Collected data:
============

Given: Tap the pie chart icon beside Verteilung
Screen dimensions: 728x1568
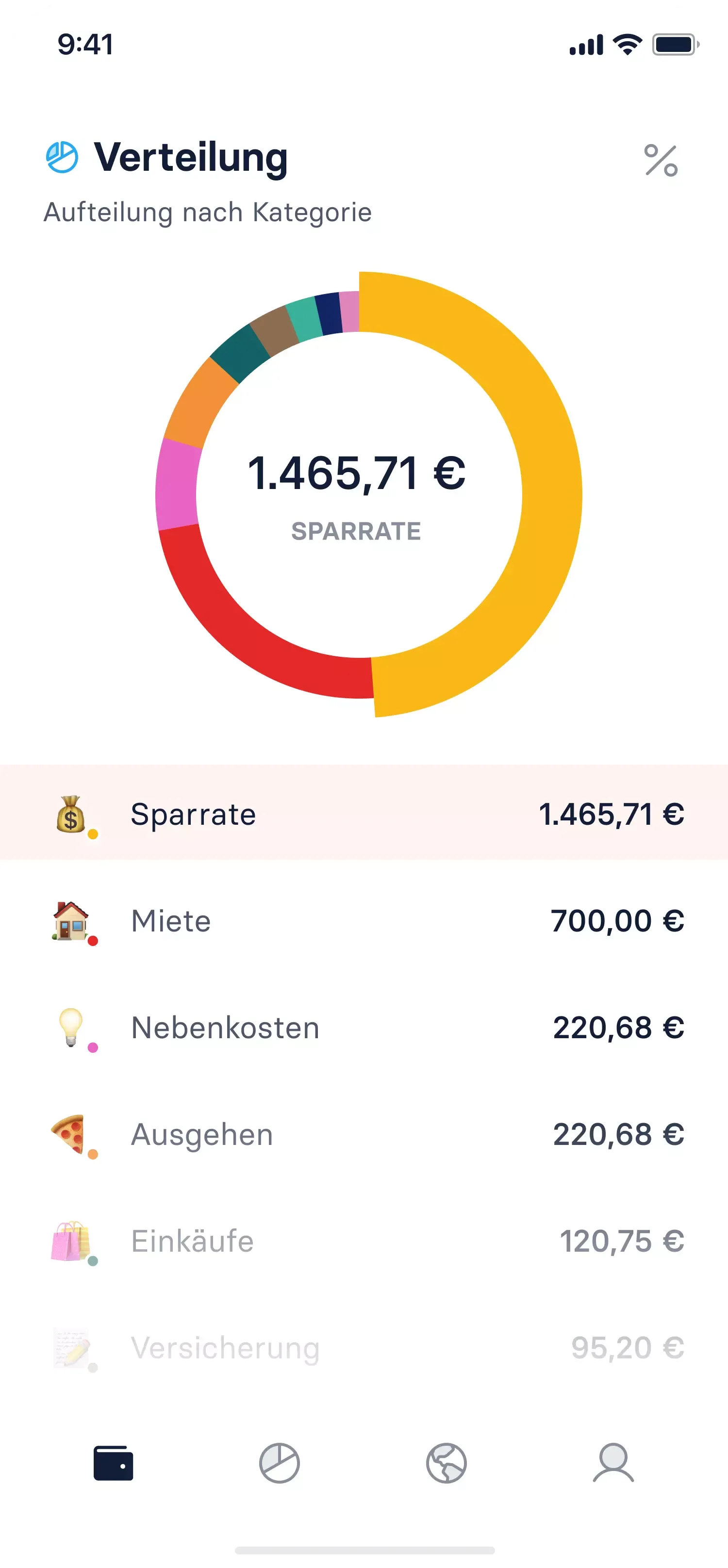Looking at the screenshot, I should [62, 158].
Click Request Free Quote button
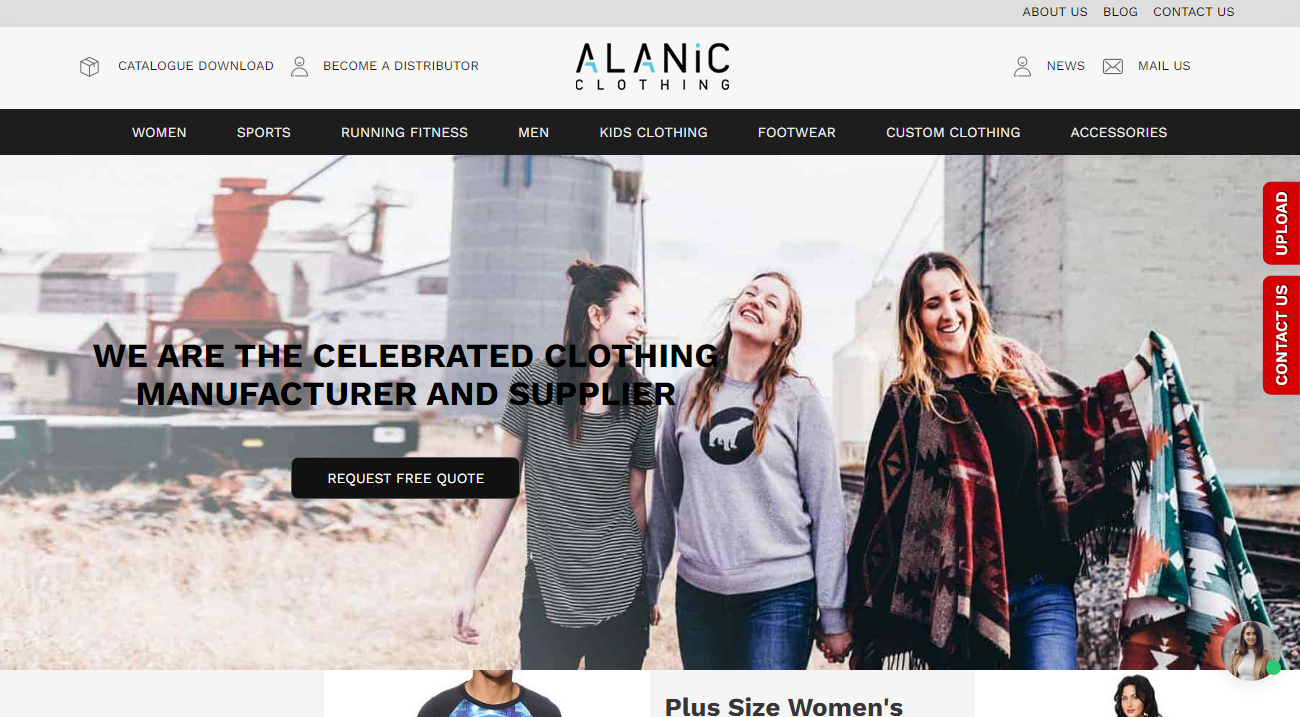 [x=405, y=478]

============

Instructions to follow: Transcribe every record above in full. Pictures stay out of the copy.

Written answer:
Given: Tap the pie chart icon beside Verteilung
Screen dimensions: 728x1568
Looking at the screenshot, I should [62, 158].
Click Request Free Quote button
 [x=405, y=478]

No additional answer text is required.